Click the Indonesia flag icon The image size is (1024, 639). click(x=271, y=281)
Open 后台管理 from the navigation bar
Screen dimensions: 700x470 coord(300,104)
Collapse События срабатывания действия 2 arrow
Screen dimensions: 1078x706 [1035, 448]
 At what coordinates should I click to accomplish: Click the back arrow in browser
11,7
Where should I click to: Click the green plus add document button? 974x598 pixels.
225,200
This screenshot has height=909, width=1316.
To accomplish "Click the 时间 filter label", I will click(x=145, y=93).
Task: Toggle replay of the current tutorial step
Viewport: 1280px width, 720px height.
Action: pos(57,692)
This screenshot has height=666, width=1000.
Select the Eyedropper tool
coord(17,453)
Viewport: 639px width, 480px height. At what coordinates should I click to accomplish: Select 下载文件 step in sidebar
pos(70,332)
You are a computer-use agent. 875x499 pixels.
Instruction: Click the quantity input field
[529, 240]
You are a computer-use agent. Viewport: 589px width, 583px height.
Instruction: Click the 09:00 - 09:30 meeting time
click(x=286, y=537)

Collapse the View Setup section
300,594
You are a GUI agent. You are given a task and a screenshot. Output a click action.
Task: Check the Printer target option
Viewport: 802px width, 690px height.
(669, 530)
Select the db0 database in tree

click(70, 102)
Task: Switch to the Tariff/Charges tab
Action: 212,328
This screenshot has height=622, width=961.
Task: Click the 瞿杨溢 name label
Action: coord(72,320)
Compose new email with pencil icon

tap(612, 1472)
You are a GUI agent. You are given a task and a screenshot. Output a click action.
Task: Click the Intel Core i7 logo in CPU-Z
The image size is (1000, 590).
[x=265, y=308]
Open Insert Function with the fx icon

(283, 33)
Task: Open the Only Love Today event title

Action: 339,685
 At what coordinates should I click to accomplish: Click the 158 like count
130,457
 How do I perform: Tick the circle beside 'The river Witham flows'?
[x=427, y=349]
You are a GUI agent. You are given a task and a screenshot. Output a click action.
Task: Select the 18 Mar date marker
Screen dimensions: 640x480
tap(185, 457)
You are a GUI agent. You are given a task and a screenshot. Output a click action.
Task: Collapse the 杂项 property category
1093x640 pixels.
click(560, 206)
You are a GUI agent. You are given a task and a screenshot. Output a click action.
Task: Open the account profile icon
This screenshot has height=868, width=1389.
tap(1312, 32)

### Your task
Only the lines from the one with "Screen dimensions: 640x480" through the end of the material are wanted; copy them exactly, both ends included.

### The answer
Screen dimensions: 640x480
tap(185, 457)
You are a GUI agent. You are given a task and a screenshot. Output a click action.
Task: Collapse the 杂项 property category
1093x640 pixels.
click(560, 206)
You are a GUI agent. You are given a task and a screenshot. Output a click action.
Task: Open the account profile icon
This screenshot has height=868, width=1389.
tap(1312, 32)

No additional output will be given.